Judi Dench, uglied up as a repressed busybody-and-then-some of a teacher at a comprehensive (what we would call a public school) in Islington, northish London, is terrifyingly good. She's a totally self-delusional creature. Cate Blanchett, as an upper-middle-class Bohemienne art teacher, demonstrates again her essential bravery as an actress, throwing herself into a part in which she not-so-sympathetically has an affair with a 15 year-old who is younger than her teenaged daughter.
A big chunk of the subtext here is class: Judi Dench's Barbara is clearly a petite bourgeoise who has worked her way up to her basement flat and longtime teaching position.

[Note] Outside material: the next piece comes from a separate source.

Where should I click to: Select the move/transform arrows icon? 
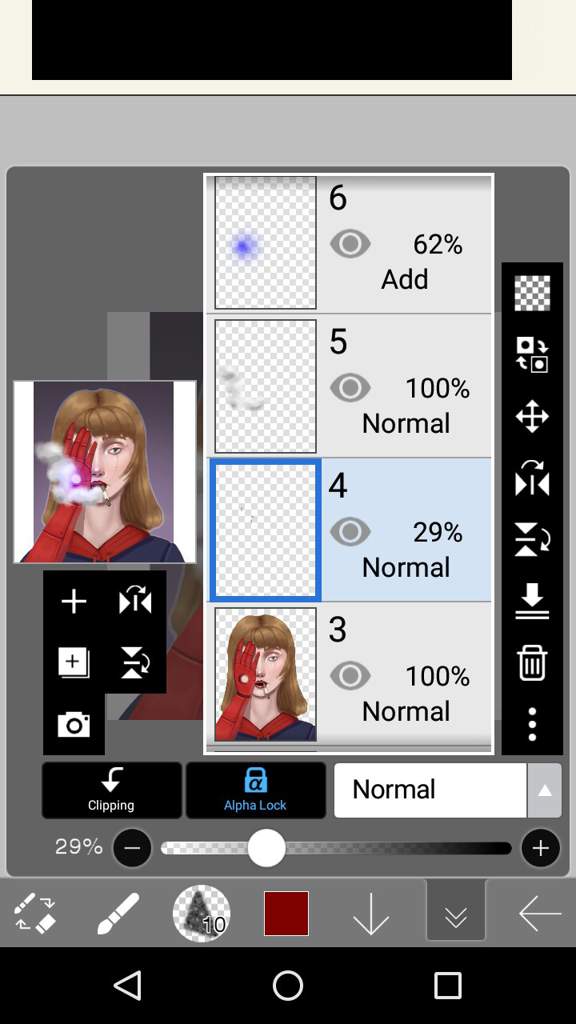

She's resistant, as one would imagine, to the airy charms of Blanchett's character, Sheba, but at the same time attracted by her upper-middle-class trappings: a row house, and a vacation home in the Dordogne (and the different way Blanchett and Dench pronounce that tricky French word is a key to their class differences). Dench envies Blanchett's entitlements, and in a way wants to prove to Blanchett how unnecessary they are to her; the tough life that Dench has set out for herself is much better. Class envy, repressed lust: Notes on a Scandal has it all.
What it also has is a very impressive Philip Glass score that at times overwhelms the action on screen. Glass' music is relentless and, as it tells a story all by itself, the score has trouble standing aside to let the tale unfold through visuals. Much as I like Glass' work, I'm not sure it functions fabulously here.